Work to be completed
Beneath this line is the data. Output exactly the lines from the line with "Screen dimensions: 647x796" to the line with "Task: Create a", both ends included, and nothing more.

Records excerpted from a collection
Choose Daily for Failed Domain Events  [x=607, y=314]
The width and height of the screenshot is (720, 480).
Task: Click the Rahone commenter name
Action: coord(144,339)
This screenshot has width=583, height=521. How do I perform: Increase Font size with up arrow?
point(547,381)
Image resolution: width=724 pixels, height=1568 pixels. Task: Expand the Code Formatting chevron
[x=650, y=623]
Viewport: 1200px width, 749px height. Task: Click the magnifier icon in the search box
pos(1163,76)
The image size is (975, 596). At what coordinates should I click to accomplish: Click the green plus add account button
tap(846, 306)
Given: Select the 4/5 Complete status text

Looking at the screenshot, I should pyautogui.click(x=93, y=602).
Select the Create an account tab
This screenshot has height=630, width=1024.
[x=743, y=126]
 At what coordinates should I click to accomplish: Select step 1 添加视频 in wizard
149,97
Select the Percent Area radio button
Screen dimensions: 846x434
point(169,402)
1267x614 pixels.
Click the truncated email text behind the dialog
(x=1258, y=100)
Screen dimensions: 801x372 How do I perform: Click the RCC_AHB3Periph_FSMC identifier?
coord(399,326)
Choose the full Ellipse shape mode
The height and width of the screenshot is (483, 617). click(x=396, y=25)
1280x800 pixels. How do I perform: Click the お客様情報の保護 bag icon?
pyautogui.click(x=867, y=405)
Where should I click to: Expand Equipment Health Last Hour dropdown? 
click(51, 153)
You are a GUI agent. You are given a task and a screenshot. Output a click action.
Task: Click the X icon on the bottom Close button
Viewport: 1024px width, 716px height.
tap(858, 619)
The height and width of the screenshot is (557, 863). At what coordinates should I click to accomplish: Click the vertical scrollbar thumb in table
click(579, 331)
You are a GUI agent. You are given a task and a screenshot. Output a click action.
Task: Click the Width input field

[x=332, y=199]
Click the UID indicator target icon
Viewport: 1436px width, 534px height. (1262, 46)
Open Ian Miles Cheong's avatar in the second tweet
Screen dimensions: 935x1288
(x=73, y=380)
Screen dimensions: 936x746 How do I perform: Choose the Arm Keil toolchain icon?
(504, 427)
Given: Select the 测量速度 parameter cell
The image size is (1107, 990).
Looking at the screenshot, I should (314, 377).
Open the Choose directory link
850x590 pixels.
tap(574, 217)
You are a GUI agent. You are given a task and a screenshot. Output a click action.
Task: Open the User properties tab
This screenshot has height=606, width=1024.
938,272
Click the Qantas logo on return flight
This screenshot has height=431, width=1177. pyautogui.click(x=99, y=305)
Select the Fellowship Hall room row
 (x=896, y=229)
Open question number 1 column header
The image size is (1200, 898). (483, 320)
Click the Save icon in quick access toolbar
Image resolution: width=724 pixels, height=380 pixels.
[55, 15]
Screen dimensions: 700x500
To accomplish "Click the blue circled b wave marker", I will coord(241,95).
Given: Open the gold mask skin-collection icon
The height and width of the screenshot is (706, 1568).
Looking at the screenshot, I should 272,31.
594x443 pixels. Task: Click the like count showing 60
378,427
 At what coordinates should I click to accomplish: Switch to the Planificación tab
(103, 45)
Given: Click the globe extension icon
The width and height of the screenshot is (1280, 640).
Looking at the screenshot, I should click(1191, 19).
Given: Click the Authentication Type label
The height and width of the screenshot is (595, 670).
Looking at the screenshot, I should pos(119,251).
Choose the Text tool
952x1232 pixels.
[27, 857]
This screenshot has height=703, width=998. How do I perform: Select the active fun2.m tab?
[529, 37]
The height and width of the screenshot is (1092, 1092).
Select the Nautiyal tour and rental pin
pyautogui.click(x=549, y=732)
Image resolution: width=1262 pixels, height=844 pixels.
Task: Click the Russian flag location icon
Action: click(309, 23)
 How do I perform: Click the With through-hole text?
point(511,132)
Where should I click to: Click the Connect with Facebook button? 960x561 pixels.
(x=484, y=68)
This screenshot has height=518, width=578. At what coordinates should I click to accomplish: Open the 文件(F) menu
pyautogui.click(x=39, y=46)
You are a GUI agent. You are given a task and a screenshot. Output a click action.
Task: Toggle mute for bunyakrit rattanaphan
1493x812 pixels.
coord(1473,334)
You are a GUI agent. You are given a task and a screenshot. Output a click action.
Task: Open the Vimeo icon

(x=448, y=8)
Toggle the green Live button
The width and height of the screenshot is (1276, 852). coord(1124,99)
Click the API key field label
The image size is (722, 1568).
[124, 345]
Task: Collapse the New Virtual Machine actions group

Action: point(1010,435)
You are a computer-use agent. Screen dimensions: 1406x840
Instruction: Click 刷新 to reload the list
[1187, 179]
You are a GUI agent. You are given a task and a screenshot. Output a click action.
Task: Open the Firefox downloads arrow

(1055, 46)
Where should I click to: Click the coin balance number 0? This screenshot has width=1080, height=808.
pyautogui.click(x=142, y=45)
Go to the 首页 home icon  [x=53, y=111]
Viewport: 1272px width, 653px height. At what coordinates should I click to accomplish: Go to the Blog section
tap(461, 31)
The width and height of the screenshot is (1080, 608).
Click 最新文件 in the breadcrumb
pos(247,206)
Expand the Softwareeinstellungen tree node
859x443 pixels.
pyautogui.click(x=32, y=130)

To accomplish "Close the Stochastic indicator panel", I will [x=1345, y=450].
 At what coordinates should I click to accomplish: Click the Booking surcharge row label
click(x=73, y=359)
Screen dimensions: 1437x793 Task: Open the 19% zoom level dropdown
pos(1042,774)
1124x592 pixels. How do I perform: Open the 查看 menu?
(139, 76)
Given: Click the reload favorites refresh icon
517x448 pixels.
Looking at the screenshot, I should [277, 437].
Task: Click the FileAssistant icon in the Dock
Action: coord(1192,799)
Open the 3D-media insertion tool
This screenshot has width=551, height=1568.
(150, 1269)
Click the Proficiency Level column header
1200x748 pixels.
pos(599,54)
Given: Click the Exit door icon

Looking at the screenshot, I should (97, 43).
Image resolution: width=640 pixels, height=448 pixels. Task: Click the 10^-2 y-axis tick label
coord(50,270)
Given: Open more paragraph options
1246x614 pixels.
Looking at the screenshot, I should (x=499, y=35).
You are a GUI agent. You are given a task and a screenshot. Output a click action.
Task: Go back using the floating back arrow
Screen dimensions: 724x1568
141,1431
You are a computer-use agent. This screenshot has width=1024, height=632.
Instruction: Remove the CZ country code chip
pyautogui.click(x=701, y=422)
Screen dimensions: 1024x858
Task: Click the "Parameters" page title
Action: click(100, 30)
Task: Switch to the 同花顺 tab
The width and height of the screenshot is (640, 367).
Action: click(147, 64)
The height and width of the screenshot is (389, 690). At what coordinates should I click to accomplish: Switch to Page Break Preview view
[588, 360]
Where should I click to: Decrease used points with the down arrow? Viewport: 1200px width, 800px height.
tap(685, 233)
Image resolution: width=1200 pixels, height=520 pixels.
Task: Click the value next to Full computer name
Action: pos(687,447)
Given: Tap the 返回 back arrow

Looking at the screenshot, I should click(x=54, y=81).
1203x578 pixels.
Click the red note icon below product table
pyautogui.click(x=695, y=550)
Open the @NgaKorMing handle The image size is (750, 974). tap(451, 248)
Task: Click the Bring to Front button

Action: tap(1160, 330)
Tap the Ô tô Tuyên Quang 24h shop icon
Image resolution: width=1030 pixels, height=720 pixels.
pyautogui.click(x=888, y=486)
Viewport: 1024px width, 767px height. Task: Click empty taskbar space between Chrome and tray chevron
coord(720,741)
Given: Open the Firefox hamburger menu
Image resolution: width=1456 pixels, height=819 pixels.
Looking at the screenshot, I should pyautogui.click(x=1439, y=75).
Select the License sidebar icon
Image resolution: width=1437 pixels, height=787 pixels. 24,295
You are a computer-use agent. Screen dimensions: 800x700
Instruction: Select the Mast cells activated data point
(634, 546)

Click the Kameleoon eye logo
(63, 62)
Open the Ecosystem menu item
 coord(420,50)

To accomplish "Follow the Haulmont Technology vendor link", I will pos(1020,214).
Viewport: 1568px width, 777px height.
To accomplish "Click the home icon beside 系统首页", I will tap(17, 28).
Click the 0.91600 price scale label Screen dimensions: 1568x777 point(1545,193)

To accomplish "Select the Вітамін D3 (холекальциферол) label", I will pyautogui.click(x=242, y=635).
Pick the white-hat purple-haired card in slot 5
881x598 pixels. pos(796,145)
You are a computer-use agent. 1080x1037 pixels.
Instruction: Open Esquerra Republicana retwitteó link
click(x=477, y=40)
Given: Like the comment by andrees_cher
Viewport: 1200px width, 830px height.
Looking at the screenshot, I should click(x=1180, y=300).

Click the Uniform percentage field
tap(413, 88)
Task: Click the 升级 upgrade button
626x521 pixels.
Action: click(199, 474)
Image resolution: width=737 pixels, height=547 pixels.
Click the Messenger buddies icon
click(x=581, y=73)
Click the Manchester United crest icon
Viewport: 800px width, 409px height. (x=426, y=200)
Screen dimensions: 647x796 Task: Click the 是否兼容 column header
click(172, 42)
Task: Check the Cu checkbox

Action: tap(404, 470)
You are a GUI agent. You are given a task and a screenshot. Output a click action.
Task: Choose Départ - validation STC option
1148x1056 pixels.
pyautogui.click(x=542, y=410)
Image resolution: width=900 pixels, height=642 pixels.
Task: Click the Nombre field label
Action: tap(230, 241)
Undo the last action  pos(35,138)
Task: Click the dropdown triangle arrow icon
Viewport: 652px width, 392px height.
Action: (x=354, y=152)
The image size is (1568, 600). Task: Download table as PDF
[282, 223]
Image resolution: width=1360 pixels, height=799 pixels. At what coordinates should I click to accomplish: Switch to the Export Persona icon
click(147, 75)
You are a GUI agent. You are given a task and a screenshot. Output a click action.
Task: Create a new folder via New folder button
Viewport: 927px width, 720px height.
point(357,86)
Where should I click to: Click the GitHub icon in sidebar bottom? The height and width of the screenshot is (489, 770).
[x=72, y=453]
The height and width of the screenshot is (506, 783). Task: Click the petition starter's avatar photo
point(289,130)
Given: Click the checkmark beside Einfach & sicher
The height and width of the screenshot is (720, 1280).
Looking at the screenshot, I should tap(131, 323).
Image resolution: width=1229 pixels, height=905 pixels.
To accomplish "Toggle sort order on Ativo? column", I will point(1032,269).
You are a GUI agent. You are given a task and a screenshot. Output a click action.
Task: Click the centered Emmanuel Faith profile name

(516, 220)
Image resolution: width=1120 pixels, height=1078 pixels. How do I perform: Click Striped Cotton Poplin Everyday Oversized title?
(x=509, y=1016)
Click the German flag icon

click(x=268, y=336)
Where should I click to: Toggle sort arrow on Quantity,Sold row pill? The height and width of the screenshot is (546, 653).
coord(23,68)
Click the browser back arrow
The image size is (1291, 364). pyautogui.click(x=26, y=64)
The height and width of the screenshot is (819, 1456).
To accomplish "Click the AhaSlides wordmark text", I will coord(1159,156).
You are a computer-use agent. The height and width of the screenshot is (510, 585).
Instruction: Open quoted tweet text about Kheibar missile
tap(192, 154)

Exercise solution
Screen dimensions: 647x796 Task: Click the 是否兼容 column header
click(172, 42)
Task: Check the Cu checkbox

Action: tap(404, 470)
You are a GUI agent. You are given a task and a screenshot. Output a click action.
Task: Choose Départ - validation STC option
1148x1056 pixels.
pyautogui.click(x=542, y=410)
Image resolution: width=900 pixels, height=642 pixels.
Task: Click the Nombre field label
Action: tap(230, 241)
Undo the last action  pos(35,138)
Task: Click the dropdown triangle arrow icon
Viewport: 652px width, 392px height.
Action: (x=354, y=152)
The image size is (1568, 600). Task: Download table as PDF
[282, 223]
Image resolution: width=1360 pixels, height=799 pixels. At what coordinates should I click to accomplish: Switch to the Export Persona icon
click(147, 75)
You are a GUI agent. You are given a task and a screenshot. Output a click action.
Task: Create a new folder via New folder button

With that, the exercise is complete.